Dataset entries
##############################
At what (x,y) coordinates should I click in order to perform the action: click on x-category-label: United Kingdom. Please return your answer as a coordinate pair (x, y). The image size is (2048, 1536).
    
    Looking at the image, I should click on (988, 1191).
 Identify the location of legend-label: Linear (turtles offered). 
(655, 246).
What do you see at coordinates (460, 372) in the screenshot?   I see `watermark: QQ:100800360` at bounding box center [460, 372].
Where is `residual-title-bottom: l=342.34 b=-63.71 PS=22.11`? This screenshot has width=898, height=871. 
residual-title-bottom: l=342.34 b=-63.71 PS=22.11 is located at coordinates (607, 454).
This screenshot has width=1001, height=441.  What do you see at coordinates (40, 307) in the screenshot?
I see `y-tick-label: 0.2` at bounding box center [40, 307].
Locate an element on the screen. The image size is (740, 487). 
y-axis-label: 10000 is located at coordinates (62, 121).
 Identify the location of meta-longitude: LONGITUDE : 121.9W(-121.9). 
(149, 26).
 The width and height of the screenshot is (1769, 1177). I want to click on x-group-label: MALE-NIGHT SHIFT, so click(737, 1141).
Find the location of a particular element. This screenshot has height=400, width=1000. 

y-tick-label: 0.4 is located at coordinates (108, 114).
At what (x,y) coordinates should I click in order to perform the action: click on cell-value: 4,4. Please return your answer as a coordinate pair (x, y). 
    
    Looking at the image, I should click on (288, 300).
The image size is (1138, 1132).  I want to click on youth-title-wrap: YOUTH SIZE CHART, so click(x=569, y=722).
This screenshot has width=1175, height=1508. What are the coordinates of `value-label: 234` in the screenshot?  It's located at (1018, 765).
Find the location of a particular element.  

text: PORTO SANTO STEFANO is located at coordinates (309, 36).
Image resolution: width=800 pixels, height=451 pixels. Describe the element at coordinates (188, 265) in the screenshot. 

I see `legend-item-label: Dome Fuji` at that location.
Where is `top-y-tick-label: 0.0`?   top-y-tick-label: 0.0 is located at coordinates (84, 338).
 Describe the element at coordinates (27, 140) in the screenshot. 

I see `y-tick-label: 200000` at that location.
##############################
#### WHAT YOU HAVE TO DO:
Collect every line in the records above that contains the word "bounding" and copy each one in full.

#### TASK RESULT:
What do you see at coordinates (460, 372) in the screenshot?   I see `watermark: QQ:100800360` at bounding box center [460, 372].
I see `y-tick-label: 0.2` at bounding box center [40, 307].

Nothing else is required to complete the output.